__Work to do__: Print the lines below word for word, omitting the pictures.

__Extracted material__:
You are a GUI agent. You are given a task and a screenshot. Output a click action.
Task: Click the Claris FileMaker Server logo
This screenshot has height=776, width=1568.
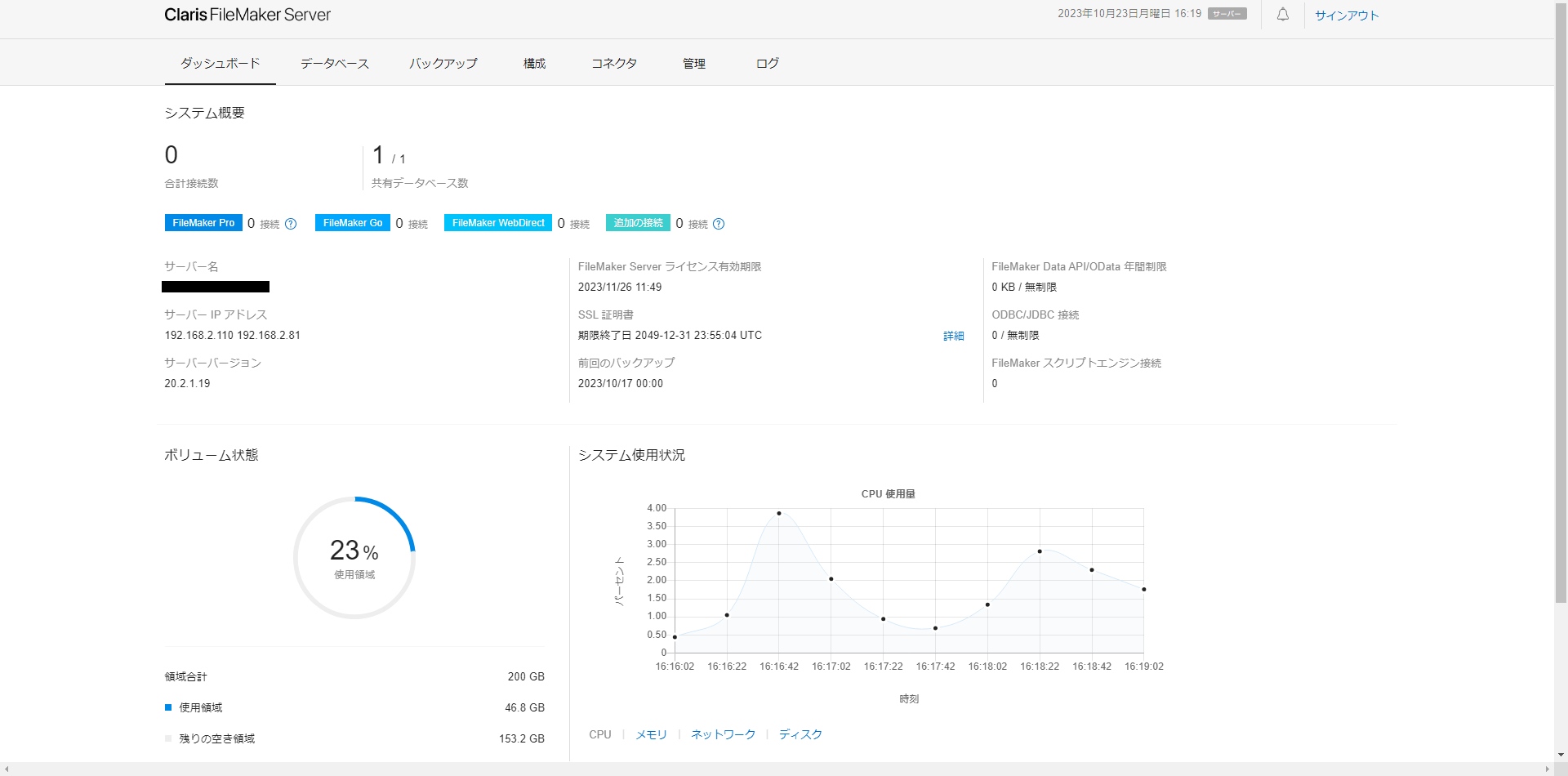pyautogui.click(x=247, y=15)
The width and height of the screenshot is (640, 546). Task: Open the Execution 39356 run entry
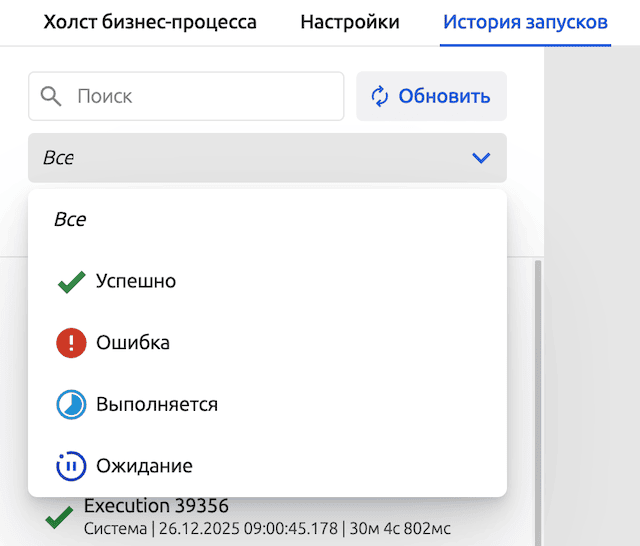pyautogui.click(x=157, y=506)
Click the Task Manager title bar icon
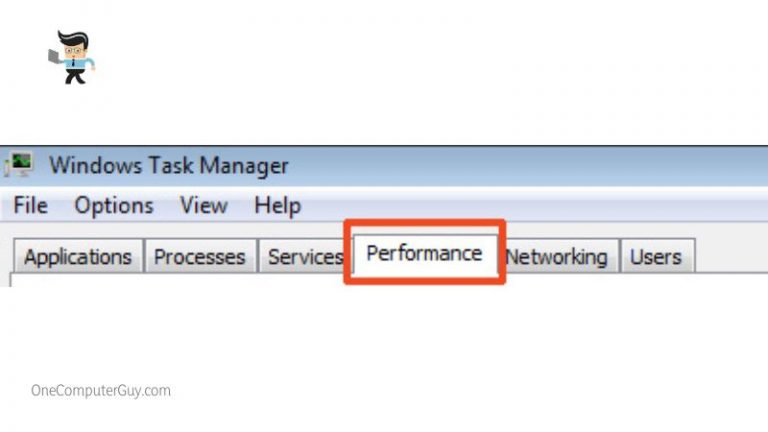The height and width of the screenshot is (432, 768). (20, 164)
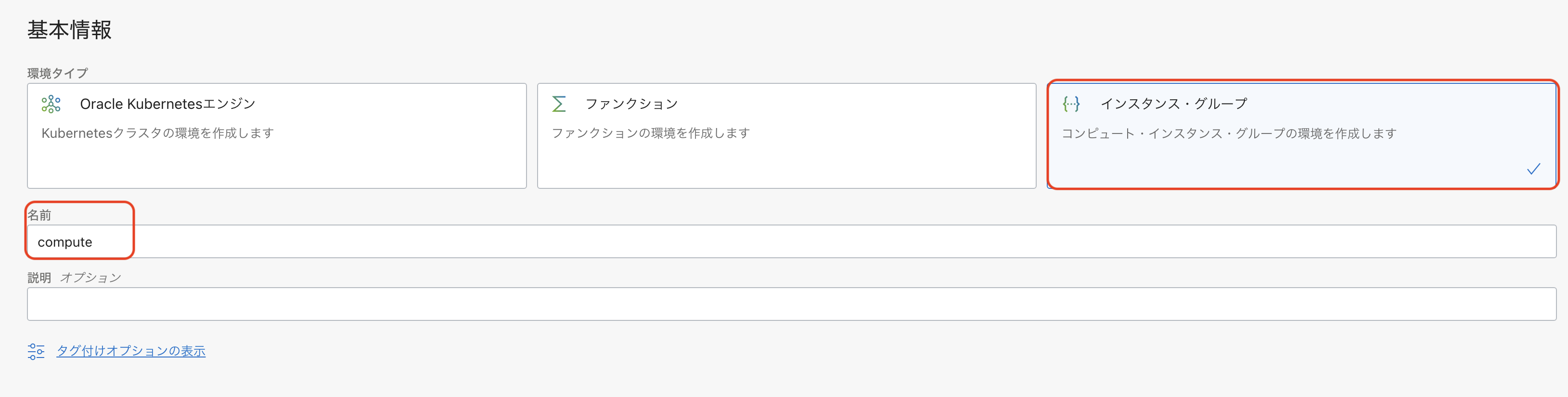Click the sliders icon beside tagging options

(36, 351)
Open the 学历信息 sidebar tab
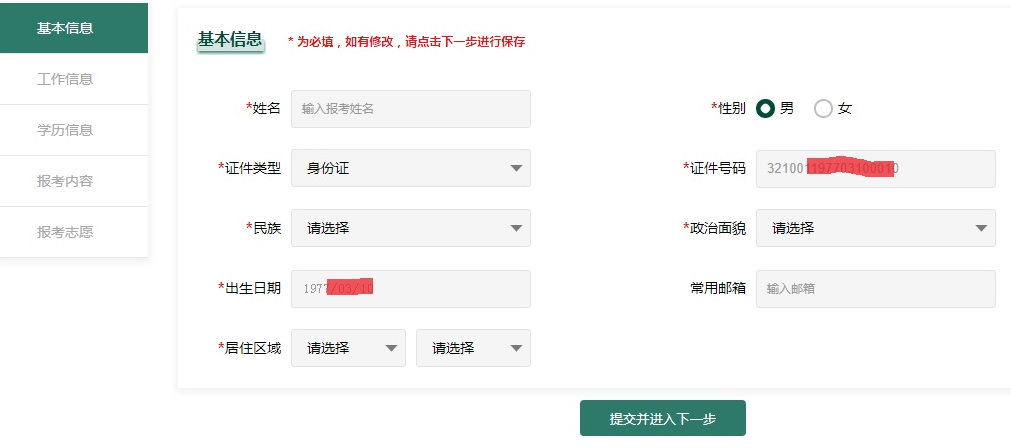1011x448 pixels. (65, 130)
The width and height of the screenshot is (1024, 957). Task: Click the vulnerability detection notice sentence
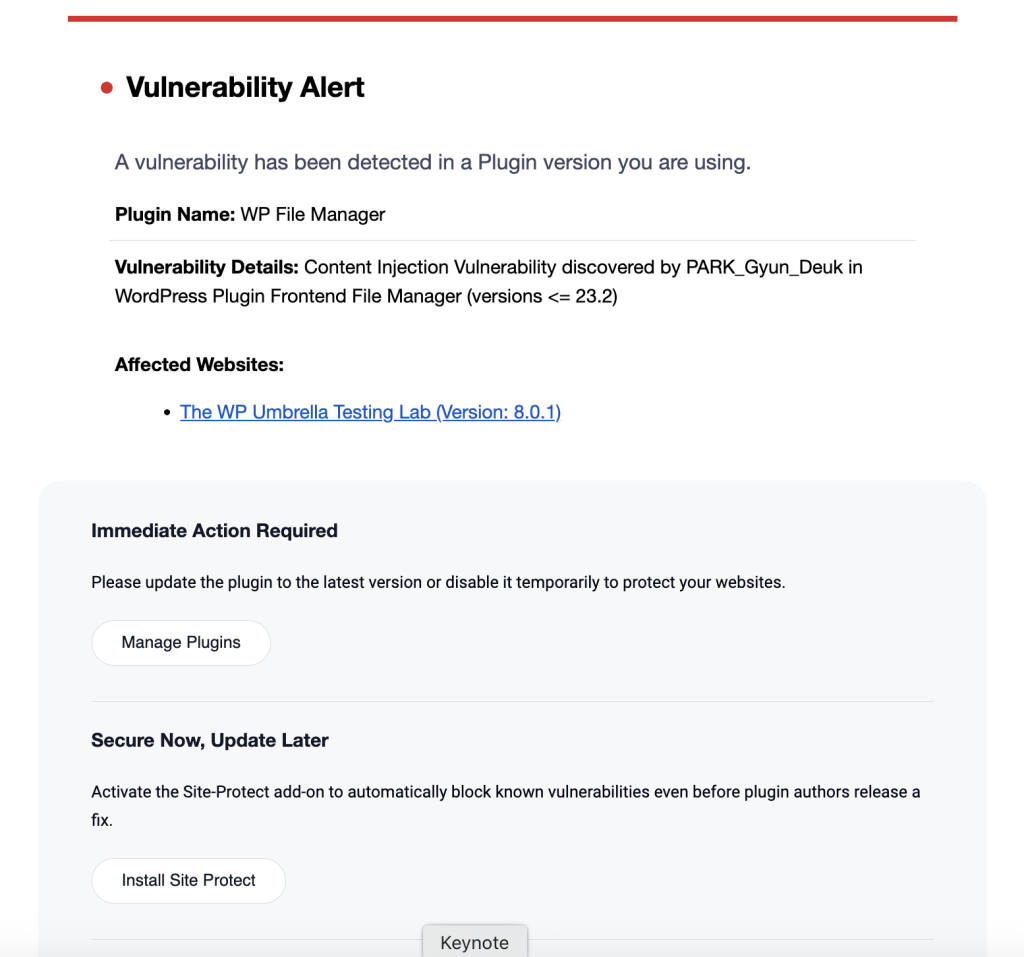pos(432,162)
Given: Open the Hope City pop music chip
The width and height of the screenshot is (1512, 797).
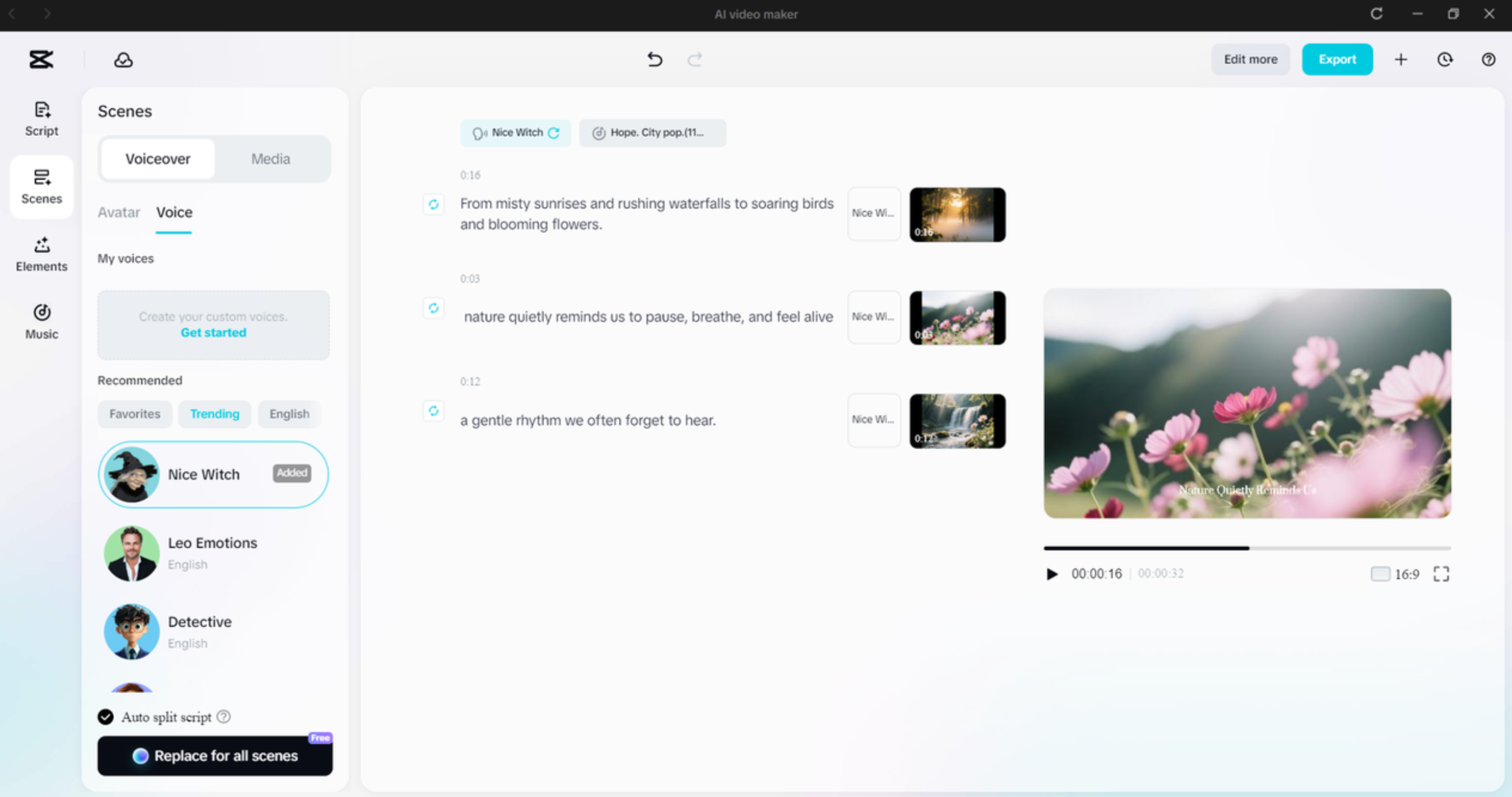Looking at the screenshot, I should [652, 133].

__Full solution__:
You are a GUI agent. You are given a task and a screenshot. Output a click action.
Task: Click the Claris FileMaker Server logo
This screenshot has height=776, width=1568.
pyautogui.click(x=247, y=15)
The width and height of the screenshot is (640, 546). Task: Open the Execution 39356 run entry
pyautogui.click(x=157, y=506)
Click the Task Manager title bar icon
The height and width of the screenshot is (432, 768). (20, 164)
Click the sliders icon beside tagging options

(36, 351)
Open the 学历信息 sidebar tab
1011x448 pixels. (65, 130)
The width and height of the screenshot is (1024, 957). Task: Click the vulnerability detection notice sentence
pos(432,162)
Given: Open the Hope City pop music chip
The width and height of the screenshot is (1512, 797).
Looking at the screenshot, I should [652, 133].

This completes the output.